Monitoring neuronal mitophagy and locomotion deficits in a C. elegans model of Alzheimer's disease.

Abstract

Neurodegenerative diseases, such as Alzheimer's disease (AD), pose significant socioeconomic and personal burdens due to progressive cognitive and motor decline. AD is characterized by the accumulation of amyloid-beta (Aβ) plaques and tau tangles, alongside with emerging evidence linking metabolic dysfunction to its early disease pathogenesis. Impaired mitochondrial selective autophagy (known as mitophagy) and excessive mitochondrial dysfunction have been implicated as key contributors to disease progression.

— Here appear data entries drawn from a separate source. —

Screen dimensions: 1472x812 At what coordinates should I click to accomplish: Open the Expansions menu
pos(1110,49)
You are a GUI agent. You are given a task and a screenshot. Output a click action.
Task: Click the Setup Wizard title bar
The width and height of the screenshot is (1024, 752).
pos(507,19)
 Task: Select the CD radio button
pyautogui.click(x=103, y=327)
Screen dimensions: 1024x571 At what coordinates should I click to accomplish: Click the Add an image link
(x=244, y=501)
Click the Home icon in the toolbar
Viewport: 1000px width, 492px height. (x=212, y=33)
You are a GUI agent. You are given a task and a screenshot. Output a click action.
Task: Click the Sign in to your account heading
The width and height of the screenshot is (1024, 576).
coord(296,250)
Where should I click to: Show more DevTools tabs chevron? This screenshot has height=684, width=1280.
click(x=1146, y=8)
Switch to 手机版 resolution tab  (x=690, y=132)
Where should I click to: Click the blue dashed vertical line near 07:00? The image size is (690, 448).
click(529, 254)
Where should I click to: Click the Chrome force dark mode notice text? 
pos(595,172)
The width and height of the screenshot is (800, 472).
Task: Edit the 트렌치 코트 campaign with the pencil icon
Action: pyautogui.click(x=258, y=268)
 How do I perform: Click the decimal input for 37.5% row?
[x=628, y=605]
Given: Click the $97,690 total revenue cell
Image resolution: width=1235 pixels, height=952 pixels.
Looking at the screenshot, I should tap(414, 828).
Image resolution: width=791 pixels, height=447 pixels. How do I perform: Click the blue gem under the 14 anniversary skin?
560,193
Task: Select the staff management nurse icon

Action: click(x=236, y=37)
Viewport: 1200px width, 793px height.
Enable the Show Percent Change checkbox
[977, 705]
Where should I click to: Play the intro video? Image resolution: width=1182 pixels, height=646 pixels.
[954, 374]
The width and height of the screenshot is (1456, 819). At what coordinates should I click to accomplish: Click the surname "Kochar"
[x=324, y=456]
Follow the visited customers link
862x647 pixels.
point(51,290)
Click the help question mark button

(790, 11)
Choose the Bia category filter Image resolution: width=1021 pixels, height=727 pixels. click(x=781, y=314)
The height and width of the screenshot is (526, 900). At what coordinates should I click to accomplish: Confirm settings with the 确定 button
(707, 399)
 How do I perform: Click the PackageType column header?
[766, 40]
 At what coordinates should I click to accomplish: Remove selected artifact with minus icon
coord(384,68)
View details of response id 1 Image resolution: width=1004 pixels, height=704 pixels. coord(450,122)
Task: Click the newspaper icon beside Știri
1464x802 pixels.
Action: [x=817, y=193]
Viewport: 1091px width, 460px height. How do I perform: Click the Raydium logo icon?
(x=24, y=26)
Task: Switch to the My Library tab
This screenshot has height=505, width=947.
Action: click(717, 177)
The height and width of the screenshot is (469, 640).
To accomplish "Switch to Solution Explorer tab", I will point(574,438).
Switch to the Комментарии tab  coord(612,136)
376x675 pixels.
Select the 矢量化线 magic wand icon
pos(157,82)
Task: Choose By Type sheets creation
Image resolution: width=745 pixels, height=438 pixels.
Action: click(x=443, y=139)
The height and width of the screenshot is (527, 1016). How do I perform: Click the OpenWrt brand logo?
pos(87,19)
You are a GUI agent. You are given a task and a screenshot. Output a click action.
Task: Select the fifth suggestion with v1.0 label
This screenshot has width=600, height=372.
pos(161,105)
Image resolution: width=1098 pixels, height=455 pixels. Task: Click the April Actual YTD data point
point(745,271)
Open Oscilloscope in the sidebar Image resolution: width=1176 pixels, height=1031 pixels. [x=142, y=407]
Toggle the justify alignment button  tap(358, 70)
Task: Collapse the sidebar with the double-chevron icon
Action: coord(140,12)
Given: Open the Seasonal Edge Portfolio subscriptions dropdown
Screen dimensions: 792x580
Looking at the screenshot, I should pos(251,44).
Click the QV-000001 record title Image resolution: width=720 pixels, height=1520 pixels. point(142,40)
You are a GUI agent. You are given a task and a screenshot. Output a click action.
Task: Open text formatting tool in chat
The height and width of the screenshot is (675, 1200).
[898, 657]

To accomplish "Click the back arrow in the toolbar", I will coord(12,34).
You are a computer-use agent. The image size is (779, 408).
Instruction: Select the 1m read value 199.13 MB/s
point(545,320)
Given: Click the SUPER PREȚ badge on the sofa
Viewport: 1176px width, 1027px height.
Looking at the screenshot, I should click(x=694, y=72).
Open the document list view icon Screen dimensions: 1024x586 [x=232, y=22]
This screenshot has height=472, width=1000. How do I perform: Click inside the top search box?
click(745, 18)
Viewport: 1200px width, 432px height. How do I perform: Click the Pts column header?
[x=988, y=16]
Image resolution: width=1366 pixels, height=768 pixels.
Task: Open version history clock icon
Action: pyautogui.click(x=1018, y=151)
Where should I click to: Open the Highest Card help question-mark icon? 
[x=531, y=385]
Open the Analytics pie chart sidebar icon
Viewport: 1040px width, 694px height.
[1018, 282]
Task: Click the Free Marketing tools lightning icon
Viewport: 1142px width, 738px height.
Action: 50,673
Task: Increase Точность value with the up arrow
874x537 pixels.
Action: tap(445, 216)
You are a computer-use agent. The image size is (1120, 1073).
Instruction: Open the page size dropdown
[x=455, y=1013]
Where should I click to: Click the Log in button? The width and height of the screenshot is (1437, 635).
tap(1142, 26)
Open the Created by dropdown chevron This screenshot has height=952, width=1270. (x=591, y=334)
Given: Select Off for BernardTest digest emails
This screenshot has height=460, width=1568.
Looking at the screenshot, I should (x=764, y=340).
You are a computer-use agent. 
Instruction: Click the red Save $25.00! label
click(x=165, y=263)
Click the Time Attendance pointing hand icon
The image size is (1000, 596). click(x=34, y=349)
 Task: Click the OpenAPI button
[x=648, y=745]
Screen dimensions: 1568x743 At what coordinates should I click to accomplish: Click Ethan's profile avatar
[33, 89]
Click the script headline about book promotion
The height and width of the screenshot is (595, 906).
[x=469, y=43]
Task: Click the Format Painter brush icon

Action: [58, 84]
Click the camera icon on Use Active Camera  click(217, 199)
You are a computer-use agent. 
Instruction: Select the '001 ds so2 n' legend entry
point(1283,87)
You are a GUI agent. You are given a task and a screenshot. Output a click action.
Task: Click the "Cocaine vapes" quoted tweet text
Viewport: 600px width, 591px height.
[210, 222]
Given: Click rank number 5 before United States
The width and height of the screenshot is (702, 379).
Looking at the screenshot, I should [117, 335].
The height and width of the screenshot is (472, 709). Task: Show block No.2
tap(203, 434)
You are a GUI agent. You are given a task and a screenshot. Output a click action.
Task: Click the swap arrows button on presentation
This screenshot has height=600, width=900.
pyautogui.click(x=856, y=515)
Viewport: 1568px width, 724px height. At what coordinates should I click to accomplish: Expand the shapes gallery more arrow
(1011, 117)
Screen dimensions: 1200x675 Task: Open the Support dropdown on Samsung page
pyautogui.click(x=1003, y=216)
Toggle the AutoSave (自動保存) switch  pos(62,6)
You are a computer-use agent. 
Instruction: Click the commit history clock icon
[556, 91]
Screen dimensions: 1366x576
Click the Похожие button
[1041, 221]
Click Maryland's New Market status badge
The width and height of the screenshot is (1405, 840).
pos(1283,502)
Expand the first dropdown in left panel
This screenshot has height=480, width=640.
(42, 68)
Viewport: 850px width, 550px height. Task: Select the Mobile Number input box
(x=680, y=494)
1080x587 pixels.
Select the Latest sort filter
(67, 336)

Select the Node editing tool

To uncover the mechanistic underpinnings of AD, Caenorhabditis elegans offers a powerful model system providing a fully mapped nervous system, transparency for live imaging, and evolutionary conserved pathways mirroring human pathophysiology. Here, we employ a pan-neuronal Aβ-expressing C. elegans strain to phenocopy early metabolic disturbances characteristic of AD. Our methodology integrates automated motility tracking with confocal microscopy, utilizing the mitochondria-targeted Rosella biosensor to assess mitophagy dynamics in vivo. This platform enables quantitative assessment of locomotion deficits and spatiotemporal monitoring of mitophagy alterations driven by Aβ-induced toxicity. Our method provides a robust tool for screening genetic and pharmacological interventions aimed at mitigating AD-associated mitochondrial dysfunction and neurodegeneration.